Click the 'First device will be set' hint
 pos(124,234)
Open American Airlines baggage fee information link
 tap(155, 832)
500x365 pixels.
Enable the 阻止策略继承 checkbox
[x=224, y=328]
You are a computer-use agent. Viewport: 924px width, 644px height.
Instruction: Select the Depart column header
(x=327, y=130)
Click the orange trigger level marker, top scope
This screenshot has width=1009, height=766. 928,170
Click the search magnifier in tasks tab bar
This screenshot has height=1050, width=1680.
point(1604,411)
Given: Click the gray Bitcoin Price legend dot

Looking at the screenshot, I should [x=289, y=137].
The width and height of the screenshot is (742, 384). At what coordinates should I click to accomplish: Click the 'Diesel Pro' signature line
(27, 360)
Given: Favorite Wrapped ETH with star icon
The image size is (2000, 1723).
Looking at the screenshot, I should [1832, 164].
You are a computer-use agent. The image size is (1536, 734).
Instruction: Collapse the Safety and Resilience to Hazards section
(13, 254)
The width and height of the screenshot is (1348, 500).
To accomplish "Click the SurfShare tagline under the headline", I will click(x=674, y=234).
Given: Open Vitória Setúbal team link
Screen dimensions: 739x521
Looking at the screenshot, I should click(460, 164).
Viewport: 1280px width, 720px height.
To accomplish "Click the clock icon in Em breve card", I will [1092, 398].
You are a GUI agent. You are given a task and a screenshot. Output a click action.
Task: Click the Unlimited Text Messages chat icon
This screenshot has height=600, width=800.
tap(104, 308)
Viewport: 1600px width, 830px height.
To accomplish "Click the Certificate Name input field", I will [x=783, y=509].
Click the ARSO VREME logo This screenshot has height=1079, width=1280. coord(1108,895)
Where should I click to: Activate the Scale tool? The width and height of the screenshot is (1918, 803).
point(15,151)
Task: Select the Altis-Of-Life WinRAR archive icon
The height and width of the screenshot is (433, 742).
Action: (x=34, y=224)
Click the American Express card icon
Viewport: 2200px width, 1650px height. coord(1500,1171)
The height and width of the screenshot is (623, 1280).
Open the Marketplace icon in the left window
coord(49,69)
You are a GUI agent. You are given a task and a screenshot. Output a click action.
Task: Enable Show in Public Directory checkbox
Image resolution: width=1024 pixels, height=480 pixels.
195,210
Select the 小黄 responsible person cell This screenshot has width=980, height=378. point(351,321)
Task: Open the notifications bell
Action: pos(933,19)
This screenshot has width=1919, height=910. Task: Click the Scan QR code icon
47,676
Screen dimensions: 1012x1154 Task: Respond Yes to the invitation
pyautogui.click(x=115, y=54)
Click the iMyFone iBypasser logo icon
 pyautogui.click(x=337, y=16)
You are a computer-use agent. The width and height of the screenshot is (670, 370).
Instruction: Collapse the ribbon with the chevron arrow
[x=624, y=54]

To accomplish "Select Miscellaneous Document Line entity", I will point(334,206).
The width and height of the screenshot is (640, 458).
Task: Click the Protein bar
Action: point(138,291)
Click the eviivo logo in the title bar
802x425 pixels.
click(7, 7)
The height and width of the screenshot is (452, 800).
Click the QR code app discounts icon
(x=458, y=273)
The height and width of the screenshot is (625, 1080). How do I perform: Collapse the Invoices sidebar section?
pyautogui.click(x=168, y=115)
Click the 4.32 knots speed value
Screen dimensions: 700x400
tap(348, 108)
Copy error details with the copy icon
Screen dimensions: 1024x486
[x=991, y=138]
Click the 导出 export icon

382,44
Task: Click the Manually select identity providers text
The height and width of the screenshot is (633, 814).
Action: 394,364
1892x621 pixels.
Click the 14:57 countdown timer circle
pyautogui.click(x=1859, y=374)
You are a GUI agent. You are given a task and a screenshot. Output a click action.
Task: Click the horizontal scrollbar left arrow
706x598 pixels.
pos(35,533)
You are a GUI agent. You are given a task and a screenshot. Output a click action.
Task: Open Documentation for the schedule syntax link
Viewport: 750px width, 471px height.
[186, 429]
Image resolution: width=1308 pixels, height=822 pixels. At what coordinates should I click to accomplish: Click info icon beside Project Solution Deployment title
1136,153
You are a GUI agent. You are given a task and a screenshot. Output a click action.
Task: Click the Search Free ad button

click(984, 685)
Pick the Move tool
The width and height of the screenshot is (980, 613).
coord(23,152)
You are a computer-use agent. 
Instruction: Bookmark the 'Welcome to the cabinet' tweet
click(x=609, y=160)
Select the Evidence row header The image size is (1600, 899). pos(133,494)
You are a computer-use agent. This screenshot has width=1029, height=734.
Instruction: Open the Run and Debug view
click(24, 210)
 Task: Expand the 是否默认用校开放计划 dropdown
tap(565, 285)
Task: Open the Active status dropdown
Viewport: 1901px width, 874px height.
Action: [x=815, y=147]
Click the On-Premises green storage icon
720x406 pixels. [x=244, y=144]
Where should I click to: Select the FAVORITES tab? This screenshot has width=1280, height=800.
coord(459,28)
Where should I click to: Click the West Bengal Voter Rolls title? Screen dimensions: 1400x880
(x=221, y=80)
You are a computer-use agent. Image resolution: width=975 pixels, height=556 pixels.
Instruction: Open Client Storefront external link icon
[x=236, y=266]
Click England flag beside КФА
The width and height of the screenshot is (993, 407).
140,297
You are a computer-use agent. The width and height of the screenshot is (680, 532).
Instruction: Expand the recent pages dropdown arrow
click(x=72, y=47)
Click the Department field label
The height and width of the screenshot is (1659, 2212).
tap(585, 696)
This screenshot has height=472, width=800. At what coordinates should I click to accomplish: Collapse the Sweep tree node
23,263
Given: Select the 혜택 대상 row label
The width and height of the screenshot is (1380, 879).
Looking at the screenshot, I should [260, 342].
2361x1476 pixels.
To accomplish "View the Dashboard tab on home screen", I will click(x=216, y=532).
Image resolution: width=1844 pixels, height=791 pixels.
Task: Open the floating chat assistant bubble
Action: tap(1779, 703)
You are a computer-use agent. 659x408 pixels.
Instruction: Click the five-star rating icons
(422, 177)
--------------------
[What you will do]:
Would you copy every line of the material exactly?

[Exercise answer]:
Click the 'First device will be set' hint
 pos(124,234)
Open American Airlines baggage fee information link
 tap(155, 832)
500x365 pixels.
Enable the 阻止策略继承 checkbox
[x=224, y=328]
You are a computer-use agent. Viewport: 924px width, 644px height.
Instruction: Select the Depart column header
(x=327, y=130)
Click the orange trigger level marker, top scope
This screenshot has width=1009, height=766. 928,170
Click the search magnifier in tasks tab bar
This screenshot has height=1050, width=1680.
point(1604,411)
Given: Click the gray Bitcoin Price legend dot

Looking at the screenshot, I should [x=289, y=137].
The width and height of the screenshot is (742, 384). At what coordinates should I click to accomplish: Click the 'Diesel Pro' signature line
(27, 360)
Given: Favorite Wrapped ETH with star icon
The image size is (2000, 1723).
Looking at the screenshot, I should [1832, 164].
You are a computer-use agent. The image size is (1536, 734).
Instruction: Collapse the Safety and Resilience to Hazards section
(13, 254)
The width and height of the screenshot is (1348, 500).
To accomplish "Click the SurfShare tagline under the headline", I will click(x=674, y=234).
Given: Open Vitória Setúbal team link
Screen dimensions: 739x521
Looking at the screenshot, I should click(460, 164).
Viewport: 1280px width, 720px height.
To accomplish "Click the clock icon in Em breve card", I will [1092, 398].
You are a GUI agent. You are given a task and a screenshot. Output a click action.
Task: Click the Unlimited Text Messages chat icon
This screenshot has height=600, width=800.
tap(104, 308)
Viewport: 1600px width, 830px height.
To accomplish "Click the Certificate Name input field", I will [x=783, y=509].
Click the ARSO VREME logo This screenshot has height=1079, width=1280. coord(1108,895)
Where should I click to: Activate the Scale tool? The width and height of the screenshot is (1918, 803).
point(15,151)
Task: Select the Altis-Of-Life WinRAR archive icon
The height and width of the screenshot is (433, 742).
Action: (x=34, y=224)
Click the American Express card icon
Viewport: 2200px width, 1650px height. coord(1500,1171)
The height and width of the screenshot is (623, 1280).
Open the Marketplace icon in the left window
coord(49,69)
You are a GUI agent. You are given a task and a screenshot. Output a click action.
Task: Enable Show in Public Directory checkbox
Image resolution: width=1024 pixels, height=480 pixels.
195,210
Select the 小黄 responsible person cell This screenshot has width=980, height=378. point(351,321)
Task: Open the notifications bell
Action: pos(933,19)
This screenshot has width=1919, height=910. Task: Click the Scan QR code icon
47,676
Screen dimensions: 1012x1154 Task: Respond Yes to the invitation
pyautogui.click(x=115, y=54)
Click the iMyFone iBypasser logo icon
 pyautogui.click(x=337, y=16)
You are a computer-use agent. The width and height of the screenshot is (670, 370).
Instruction: Collapse the ribbon with the chevron arrow
[x=624, y=54]

To accomplish "Select Miscellaneous Document Line entity", I will point(334,206).
The width and height of the screenshot is (640, 458).
Task: Click the Protein bar
Action: point(138,291)
Click the eviivo logo in the title bar
802x425 pixels.
click(7, 7)
The height and width of the screenshot is (452, 800).
Click the QR code app discounts icon
(x=458, y=273)
The height and width of the screenshot is (625, 1080). How do I perform: Collapse the Invoices sidebar section?
pyautogui.click(x=168, y=115)
Click the 4.32 knots speed value
Screen dimensions: 700x400
tap(348, 108)
Copy error details with the copy icon
Screen dimensions: 1024x486
[x=991, y=138]
Click the 导出 export icon

382,44
Task: Click the Manually select identity providers text
The height and width of the screenshot is (633, 814).
Action: 394,364
1892x621 pixels.
Click the 14:57 countdown timer circle
pyautogui.click(x=1859, y=374)
You are a GUI agent. You are given a task and a screenshot. Output a click action.
Task: Click the horizontal scrollbar left arrow
706x598 pixels.
pos(35,533)
You are a GUI agent. You are given a task and a screenshot. Output a click action.
Task: Open Documentation for the schedule syntax link
Viewport: 750px width, 471px height.
[186, 429]
Image resolution: width=1308 pixels, height=822 pixels. At what coordinates should I click to accomplish: Click info icon beside Project Solution Deployment title
1136,153
You are a GUI agent. You are given a task and a screenshot. Output a click action.
Task: Click the Search Free ad button

click(984, 685)
Pick the Move tool
The width and height of the screenshot is (980, 613).
coord(23,152)
You are a computer-use agent. 
Instruction: Bookmark the 'Welcome to the cabinet' tweet
click(x=609, y=160)
Select the Evidence row header The image size is (1600, 899). pos(133,494)
You are a computer-use agent. This screenshot has width=1029, height=734.
Instruction: Open the Run and Debug view
click(24, 210)
 Task: Expand the 是否默认用校开放计划 dropdown
tap(565, 285)
Task: Open the Active status dropdown
Viewport: 1901px width, 874px height.
Action: [x=815, y=147]
Click the On-Premises green storage icon
720x406 pixels. [x=244, y=144]
Where should I click to: Select the FAVORITES tab? This screenshot has width=1280, height=800.
coord(459,28)
Where should I click to: Click the West Bengal Voter Rolls title? Screen dimensions: 1400x880
(x=221, y=80)
You are a computer-use agent. Image resolution: width=975 pixels, height=556 pixels.
Instruction: Open Client Storefront external link icon
[x=236, y=266]
Click England flag beside КФА
The width and height of the screenshot is (993, 407).
140,297
You are a computer-use agent. The width and height of the screenshot is (680, 532).
Instruction: Expand the recent pages dropdown arrow
click(x=72, y=47)
Click the Department field label
The height and width of the screenshot is (1659, 2212).
tap(585, 696)
This screenshot has height=472, width=800. At what coordinates should I click to accomplish: Collapse the Sweep tree node
23,263
Given: Select the 혜택 대상 row label
The width and height of the screenshot is (1380, 879).
Looking at the screenshot, I should [260, 342].
2361x1476 pixels.
To accomplish "View the Dashboard tab on home screen", I will click(x=216, y=532).
Image resolution: width=1844 pixels, height=791 pixels.
Task: Open the floating chat assistant bubble
Action: tap(1779, 703)
You are a computer-use agent. 659x408 pixels.
Instruction: Click the five-star rating icons
(422, 177)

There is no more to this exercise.